Lei è stato un giovane calciatore con una sensibilità diversa rispetto ai compagni dell’epoca...
Sì, soprattutto grazie a Paolo Sollier, che è arrivato a giocare a Perugia quando io avevo 19 anni. Mi ha fatto capire che c’era altro oltre la vita del calciatore. Lui era impegnato politicamente e con idee diverse rispetto a quelle correnti. Mi ha insegnato a pensare con la mia testa. Paolo mi fece scoprire Gabriel García Márquez, io avevo consumato già molta letteratura, ma da quel momento leggere è stata una necessità.
In questo momento cos’ha sul comodino?
Di libri ne ho sempre almeno cinque. Mia moglie, che è una donna molto ordinata, me li sposta di continuo, io però ho la necessità di averli vicino, se mi sveglio di notte. Ho appena riletto di Mario Puzo, grande scrittore, ‘I folli muoiono’, un romanzo poderoso su un gruppo di giocatori d’azzardo incalliti, a Las Vegas. Uno dei protagonisti realizza il sogno di una vita, cioè quello di vincere una cifra folle, ma quando torna in albergo stende tutte le banconote in camera e poi si uccide. Mi ha fatto riflettere su quanti modi diversi di agire abbia la psiche.
Quale trasferta le manca di più?
Sono un amante dell’America Latina, ho il rammarico di non poter tornare in Argentina: mia moglie e i medici me lo proibiscono. Il volo sarebbe troppo impegnativo. Non prendo più neanche un treno Roma-Milano. C’è stato invece un tempo in cui, per un anno intero, sono andato in Cina almeno una volta al mese: quattordici ore di volo con sette ore di scalo a Hong Kong. Oggi l’Argentina mi manca moltissimo.
Come mai ha questo legame così forte con la terra di Messi e Maradona?
Per via della gente. E ovviamente per il fútbol, per come viene giocato e per come viene vissuto laggiù. Mi piaceva andarci sia in estate che durante l’inverno, specialmente a Buenos Aires e a Rosario. L’Argentina l’ho sentita subito come la mia patria, seppur indebitamente, perché io sono spudoratamente italiano e spudoratamente umbro. In Argentina il calcio è un’ossessione, lo trovi dappertutto, per le strade c’è ancora. Il calcio è lo sport più immediato che si conosca, perché è figlio della povertà.

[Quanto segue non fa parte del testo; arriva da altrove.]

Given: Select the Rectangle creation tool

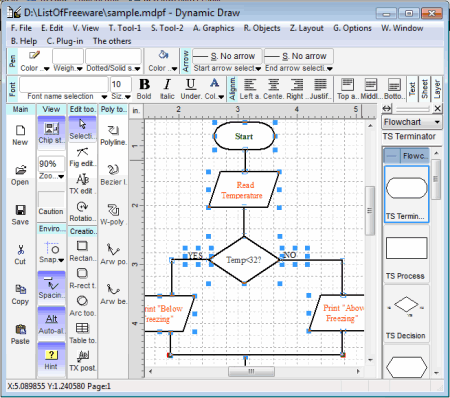Looking at the screenshot, I should pos(82,251).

Quindi un Paese ricco non può esprimere campioni?
No, non può. I bambini – e oggi anche le bambine – se li lasci soli, si arrangiano a giocare, trovando gli spazi e sperimentando tutto il resto. Basterebbe soltanto che fossero controllati da istruttori che non siano allenatori, ma soltanto compagni di gioco.
Non sembra essere un fan delle scuole calcio...
Se uno va a vedere oggi una scuola calcio, capisce immediatamente che da quei posti non potrà mai uscire nessun campione.